2

I have two arrays, array A with ~1M lines and array B with ~400K lines. Each contains, among other things, coordinates of a point. For each point in array A, I need to find how many points in array B are within a certain distance of it. How do I avoid naively comparing everything to everything? Based on its speed at the start, running naively would take 10+ days on my machine. That required nested loops, but the arrays are too large to construct a distance matrix (400G entries!)

I thought the way would be to check only a limited set of B coordinates against each A coordinates. However, I haven't determined an easy way of doing that. That is, what's the easiest/quickest way to make a selection that doesn't require checking all the values in B (which is exactly the same task I'm trying to avoid)?

EDIT: I should've mentioned these aren't 2D (or nD) Cartesian, but spherical surface (lat/long), and distance is great-circle distance.

Community
  • 1
  • 1
Tristan Klassen
  • 395
  • 1
  • 3
  • 9
  • You could sort each record into grid areas and only check the relevant grid and the surrounding ones - It depends if you have a maximum distance?

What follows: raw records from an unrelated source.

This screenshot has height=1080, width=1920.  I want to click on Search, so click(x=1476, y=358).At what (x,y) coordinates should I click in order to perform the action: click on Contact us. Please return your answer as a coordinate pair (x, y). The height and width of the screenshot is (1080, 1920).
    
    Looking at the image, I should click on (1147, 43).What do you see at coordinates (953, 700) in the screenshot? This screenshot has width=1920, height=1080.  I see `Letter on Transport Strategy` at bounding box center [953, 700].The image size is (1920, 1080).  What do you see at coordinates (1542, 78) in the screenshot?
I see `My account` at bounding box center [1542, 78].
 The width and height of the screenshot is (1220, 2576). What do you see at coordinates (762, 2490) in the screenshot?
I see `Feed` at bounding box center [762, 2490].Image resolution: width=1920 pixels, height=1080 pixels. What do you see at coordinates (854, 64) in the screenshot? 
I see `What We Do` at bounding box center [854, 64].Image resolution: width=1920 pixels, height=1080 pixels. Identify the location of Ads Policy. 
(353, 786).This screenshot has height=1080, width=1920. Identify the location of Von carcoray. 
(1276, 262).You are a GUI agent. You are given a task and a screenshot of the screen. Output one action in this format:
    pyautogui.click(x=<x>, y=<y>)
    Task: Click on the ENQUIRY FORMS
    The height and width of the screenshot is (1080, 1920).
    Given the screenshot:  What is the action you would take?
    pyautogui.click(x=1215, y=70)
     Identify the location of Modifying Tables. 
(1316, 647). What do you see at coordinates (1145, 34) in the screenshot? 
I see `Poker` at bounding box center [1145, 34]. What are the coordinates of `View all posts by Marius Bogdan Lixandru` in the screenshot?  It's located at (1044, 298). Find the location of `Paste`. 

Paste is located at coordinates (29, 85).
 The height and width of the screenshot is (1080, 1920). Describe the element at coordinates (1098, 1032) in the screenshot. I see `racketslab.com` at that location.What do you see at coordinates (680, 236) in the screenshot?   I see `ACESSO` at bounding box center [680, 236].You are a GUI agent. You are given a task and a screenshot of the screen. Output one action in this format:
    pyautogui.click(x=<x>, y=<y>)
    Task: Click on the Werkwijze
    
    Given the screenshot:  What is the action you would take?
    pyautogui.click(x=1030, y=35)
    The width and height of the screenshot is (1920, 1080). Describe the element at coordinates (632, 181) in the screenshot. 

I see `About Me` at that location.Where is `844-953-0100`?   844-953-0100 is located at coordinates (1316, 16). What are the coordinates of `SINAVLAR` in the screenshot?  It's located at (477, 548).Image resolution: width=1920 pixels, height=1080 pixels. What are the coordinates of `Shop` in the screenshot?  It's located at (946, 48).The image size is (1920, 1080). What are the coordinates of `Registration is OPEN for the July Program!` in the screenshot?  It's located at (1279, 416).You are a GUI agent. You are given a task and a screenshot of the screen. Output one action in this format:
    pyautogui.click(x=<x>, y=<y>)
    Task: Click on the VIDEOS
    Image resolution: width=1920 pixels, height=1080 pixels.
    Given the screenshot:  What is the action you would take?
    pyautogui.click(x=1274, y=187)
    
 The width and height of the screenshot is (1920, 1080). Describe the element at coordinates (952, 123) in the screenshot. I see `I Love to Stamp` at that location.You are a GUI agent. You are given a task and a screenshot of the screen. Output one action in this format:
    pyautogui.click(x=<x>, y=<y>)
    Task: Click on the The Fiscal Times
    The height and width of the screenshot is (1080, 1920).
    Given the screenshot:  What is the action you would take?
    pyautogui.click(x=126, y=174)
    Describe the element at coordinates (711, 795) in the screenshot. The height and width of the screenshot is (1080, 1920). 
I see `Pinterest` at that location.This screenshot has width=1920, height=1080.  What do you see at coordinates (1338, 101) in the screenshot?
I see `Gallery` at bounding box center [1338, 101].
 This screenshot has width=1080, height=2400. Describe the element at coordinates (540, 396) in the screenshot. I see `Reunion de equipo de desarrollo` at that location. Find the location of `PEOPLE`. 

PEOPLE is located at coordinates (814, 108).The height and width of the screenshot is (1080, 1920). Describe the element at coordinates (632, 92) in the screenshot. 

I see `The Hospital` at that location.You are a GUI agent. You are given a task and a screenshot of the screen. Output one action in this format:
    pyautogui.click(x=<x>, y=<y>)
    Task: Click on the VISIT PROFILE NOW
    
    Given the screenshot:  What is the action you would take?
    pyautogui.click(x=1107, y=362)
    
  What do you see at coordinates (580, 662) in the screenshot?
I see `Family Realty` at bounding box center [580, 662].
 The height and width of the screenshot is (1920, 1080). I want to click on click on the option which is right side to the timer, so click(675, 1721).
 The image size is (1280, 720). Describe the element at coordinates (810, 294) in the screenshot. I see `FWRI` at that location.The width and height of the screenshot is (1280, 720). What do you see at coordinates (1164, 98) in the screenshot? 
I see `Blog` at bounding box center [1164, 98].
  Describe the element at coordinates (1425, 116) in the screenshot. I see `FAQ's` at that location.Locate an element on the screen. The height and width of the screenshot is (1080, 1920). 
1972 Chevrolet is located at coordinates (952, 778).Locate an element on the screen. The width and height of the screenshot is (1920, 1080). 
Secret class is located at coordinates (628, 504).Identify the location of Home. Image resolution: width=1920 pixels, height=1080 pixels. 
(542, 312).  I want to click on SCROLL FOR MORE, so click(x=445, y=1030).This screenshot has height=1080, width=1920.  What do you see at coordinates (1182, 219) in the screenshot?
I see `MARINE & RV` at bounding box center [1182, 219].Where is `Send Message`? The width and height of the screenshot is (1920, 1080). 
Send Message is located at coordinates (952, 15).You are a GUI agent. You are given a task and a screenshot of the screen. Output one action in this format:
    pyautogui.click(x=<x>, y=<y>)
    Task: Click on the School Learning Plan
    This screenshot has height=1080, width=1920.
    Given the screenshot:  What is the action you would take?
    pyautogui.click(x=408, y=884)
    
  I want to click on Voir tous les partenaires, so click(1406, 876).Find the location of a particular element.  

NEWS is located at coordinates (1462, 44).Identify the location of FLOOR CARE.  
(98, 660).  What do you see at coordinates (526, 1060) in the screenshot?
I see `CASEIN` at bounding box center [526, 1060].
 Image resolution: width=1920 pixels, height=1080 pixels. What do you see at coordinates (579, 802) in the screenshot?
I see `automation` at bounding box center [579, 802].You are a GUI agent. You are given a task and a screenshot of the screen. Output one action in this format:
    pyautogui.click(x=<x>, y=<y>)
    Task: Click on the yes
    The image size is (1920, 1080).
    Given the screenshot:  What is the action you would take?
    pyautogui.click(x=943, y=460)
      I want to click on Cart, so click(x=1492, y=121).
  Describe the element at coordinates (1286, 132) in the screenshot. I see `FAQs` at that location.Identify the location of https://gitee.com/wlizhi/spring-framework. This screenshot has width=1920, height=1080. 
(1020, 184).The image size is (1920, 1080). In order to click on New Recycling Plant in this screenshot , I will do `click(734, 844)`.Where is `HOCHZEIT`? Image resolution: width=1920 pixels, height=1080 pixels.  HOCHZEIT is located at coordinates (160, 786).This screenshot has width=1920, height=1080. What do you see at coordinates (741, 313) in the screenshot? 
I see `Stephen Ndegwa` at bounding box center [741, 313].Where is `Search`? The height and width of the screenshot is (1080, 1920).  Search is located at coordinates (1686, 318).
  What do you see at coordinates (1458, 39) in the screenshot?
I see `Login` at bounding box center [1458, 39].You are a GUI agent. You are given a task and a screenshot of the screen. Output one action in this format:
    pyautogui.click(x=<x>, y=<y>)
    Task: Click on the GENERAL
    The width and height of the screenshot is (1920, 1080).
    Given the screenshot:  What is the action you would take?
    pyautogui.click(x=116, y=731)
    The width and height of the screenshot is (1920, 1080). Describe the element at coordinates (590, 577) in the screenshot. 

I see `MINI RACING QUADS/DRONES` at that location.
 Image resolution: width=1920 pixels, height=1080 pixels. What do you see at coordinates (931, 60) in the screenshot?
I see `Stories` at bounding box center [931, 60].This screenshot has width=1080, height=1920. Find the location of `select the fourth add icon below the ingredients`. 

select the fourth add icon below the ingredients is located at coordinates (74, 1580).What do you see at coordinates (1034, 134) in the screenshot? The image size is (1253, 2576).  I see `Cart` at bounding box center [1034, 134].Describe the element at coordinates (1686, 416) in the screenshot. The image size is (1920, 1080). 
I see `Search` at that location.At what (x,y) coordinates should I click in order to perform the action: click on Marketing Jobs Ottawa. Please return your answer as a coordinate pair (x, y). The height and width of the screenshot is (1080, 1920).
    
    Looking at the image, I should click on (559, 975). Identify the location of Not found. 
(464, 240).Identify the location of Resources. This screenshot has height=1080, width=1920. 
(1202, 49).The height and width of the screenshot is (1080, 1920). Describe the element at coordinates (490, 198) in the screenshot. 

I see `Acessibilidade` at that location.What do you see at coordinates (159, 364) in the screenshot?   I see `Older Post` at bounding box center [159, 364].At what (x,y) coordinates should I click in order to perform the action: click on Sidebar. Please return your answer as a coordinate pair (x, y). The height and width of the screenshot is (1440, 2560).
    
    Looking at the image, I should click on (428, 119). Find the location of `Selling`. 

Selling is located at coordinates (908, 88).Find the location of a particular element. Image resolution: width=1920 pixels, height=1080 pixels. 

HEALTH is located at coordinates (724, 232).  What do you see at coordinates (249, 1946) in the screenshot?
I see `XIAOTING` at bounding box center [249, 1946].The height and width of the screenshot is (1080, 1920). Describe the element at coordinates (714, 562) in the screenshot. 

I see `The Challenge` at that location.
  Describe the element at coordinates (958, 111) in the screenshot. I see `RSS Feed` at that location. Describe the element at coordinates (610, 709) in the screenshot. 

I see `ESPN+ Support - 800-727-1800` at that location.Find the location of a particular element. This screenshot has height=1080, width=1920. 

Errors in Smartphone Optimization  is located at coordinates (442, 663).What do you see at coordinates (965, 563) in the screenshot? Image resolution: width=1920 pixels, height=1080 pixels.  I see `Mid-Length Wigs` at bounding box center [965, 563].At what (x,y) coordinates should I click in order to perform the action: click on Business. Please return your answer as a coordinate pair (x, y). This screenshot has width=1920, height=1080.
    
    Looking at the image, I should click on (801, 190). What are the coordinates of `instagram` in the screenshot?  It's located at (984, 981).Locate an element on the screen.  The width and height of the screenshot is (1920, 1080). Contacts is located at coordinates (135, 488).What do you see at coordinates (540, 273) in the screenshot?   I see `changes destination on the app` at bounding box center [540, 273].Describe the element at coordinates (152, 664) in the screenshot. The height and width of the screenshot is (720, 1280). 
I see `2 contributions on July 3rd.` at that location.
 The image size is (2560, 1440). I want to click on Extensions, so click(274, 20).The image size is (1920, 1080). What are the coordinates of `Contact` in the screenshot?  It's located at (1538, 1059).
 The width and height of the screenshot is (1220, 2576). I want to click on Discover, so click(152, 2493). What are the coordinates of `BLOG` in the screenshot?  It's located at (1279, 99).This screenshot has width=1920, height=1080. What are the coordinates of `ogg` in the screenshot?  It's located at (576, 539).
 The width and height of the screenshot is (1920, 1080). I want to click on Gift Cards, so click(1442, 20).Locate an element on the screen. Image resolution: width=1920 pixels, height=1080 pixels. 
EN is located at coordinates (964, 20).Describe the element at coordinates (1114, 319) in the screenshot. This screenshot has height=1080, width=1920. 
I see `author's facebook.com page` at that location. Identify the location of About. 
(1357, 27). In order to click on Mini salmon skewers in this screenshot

If not, you're going to have to compare them all. – Basic Aug 01 '12 at 18:40
  • Yes, there is a maximum distance (but see edit to question). – Tristan Klassen Aug 01 '12 at 19:40
  • I solved it by splitting into latitude bins and checking each bin against itself and adjacent bins. I'd thought it would be complicated because I'd assumed sorting by longitude first (or only), but sorting only by latitude provided sufficient performance improvement. – Tristan Klassen Aug 09 '12 at 21:50
  • Glad you found a solution. If you don't mind, please post it as an answer and accept it so a) others can find your answer and b) nobody else tries to answer this question when you've solved the problem. Welcome to SO and hope we see you around again :) – Basic Aug 09 '12 at 23:15

2 Answers2

1

I cannot give a full answer right now, but some hints to get you started. It will be much more efficient to organise the points in B in a kd-tree. You can use the class scipy.spatial.KDTree to do this easily, and you can use the query() method on this class to request the points within a given distance.

Sven Marnach
  • 574,206
  • 118
  • 941
  • 841
0

Here is one possible implementation of the cross match between list of points on the sphere using k-d tree. http://code.google.com/p/astrolibpy/source/browse/my_utils/match_lists.py

Another way is to use healpy module and their get_neighbors method.

sega_sai
  • 8,328
  • 1
  • 29
  • 38